Leo W. Gerard USW International President

GOP Defrauds Voters

GOP Defrauds Voters

The GOP is working desperately to deny the right to vote to citizens it doesn’t like. You know, poor people, black people, Hispanic people, old people, female people, especially people it believes are inclined to vote for Democrats. 

Republican politicians have hatched a multitude of schemes in states across the country to accomplish this gambit, passing laws demanding specific voter identification at polling places, eliminating early voting days and purging voters from registration rolls.

The right-wingers on the U.S. Supreme Court last year gave Republicans a hand in this effort by striking down key protections in the Voting Rights Act. Joining them this month were three Republican judges on the 7th U.S. Circuit Court of Appeals.

In a rush-job, five-paragraph order issued just hours after the trio heard testimony, the GOP panel overruled a lower court’s 70-page decision and allowed Wisconsin to demand voter ID of 300,000 residents who don’t currently have it for an election that is less than 7 weeks away.
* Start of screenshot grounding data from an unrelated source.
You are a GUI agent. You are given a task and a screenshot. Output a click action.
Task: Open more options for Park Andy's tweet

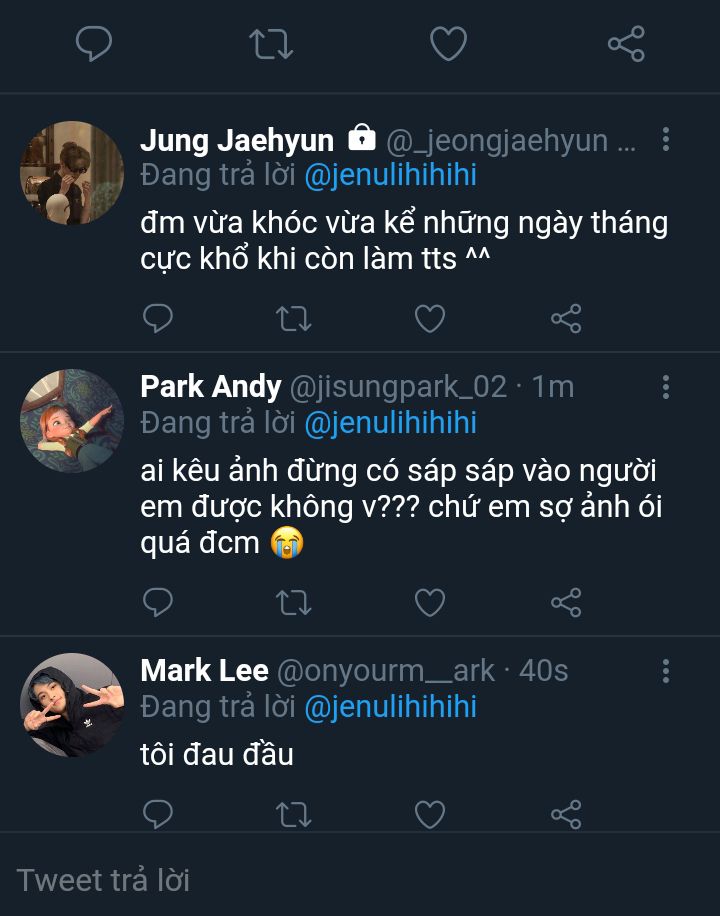point(666,387)
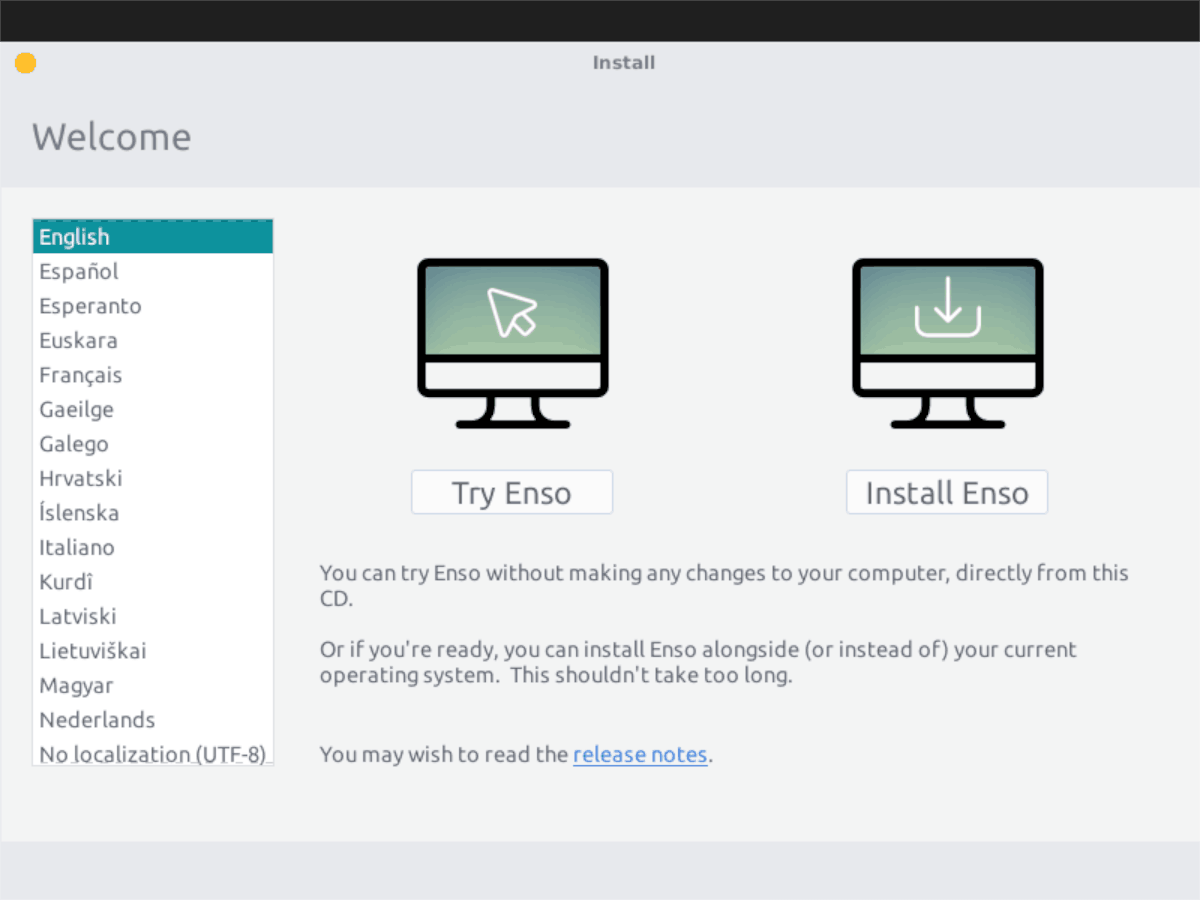1200x900 pixels.
Task: Click the yellow window control dot
Action: pos(25,62)
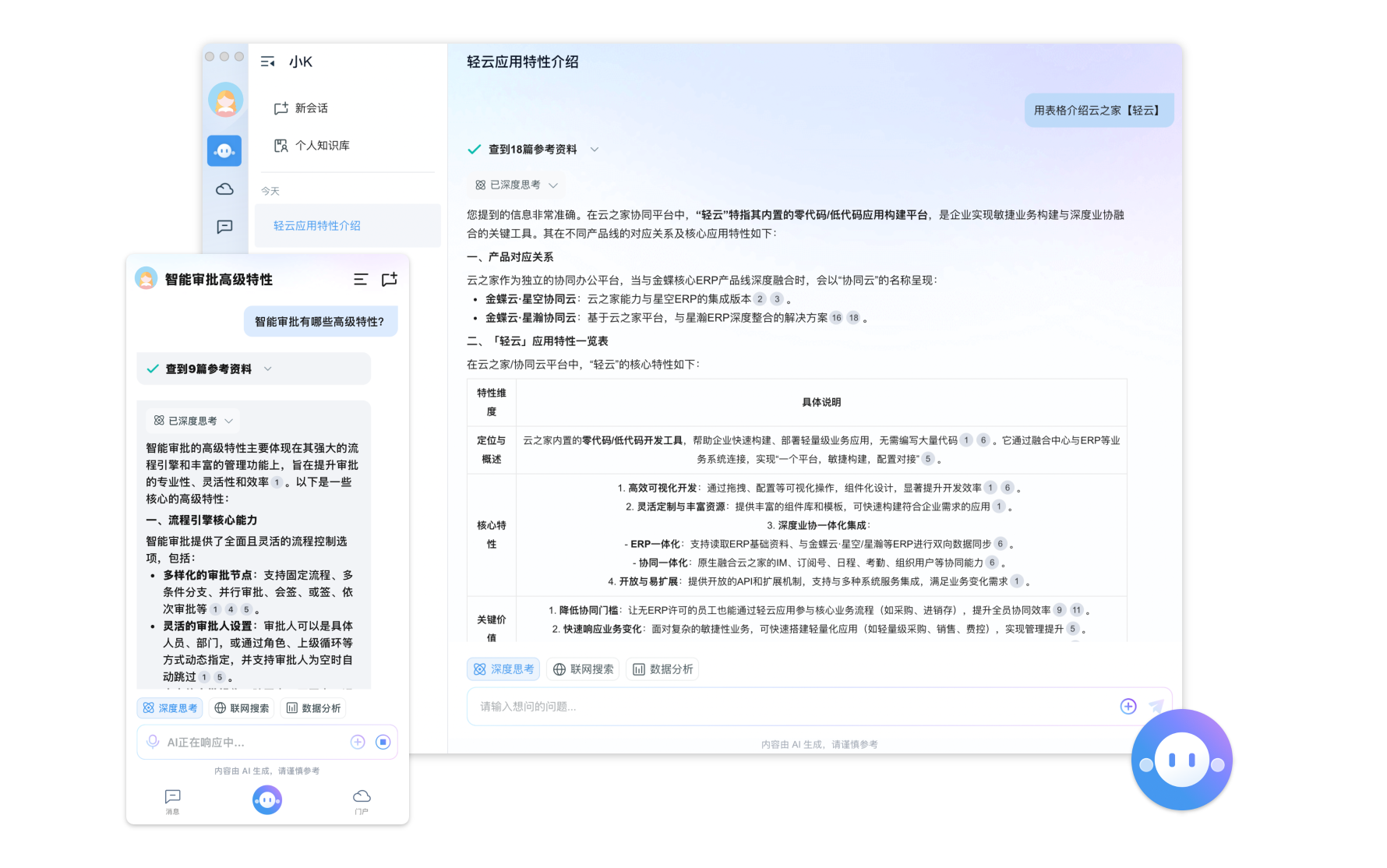The height and width of the screenshot is (868, 1387).
Task: Open the messages chat icon in sidebar
Action: tap(224, 227)
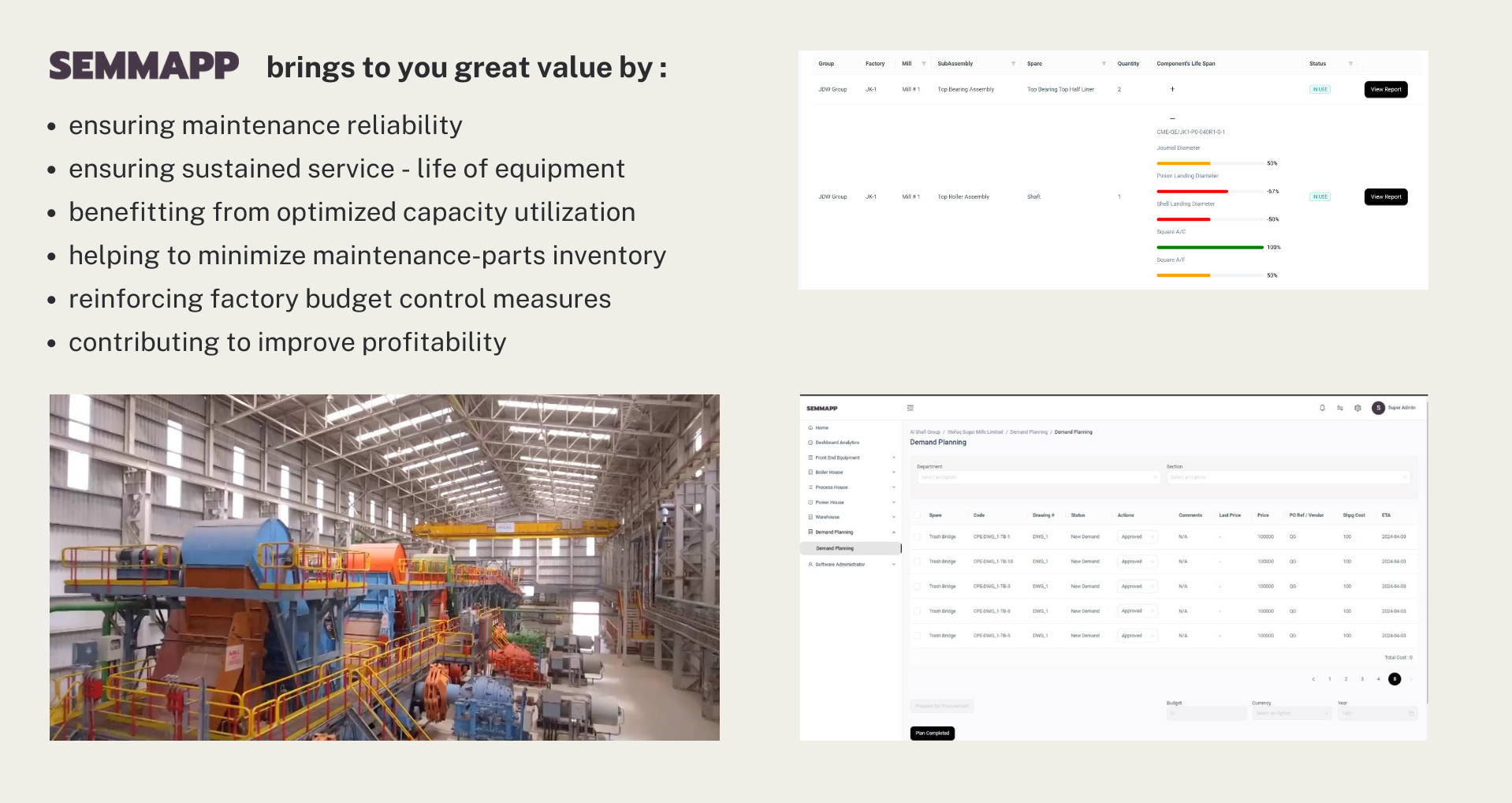The image size is (1512, 803).
Task: Tick the select-all checkbox in table header
Action: coord(917,515)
When their hands are pressed on a Bible in court, Republican experts admit they’ve got no evidence of the in-person voter fraud that the GOP claims these laws are intended to prevent. What they’re really intended to prevent is voting by people Republicans detest, the derided “47 percent” that GOP presidential candidate Mitt Romney spit on. Republicans are robbing citizens of the fundamental right to vote. It’s criminal. It’s fraud that subverts America’s cherished democracy.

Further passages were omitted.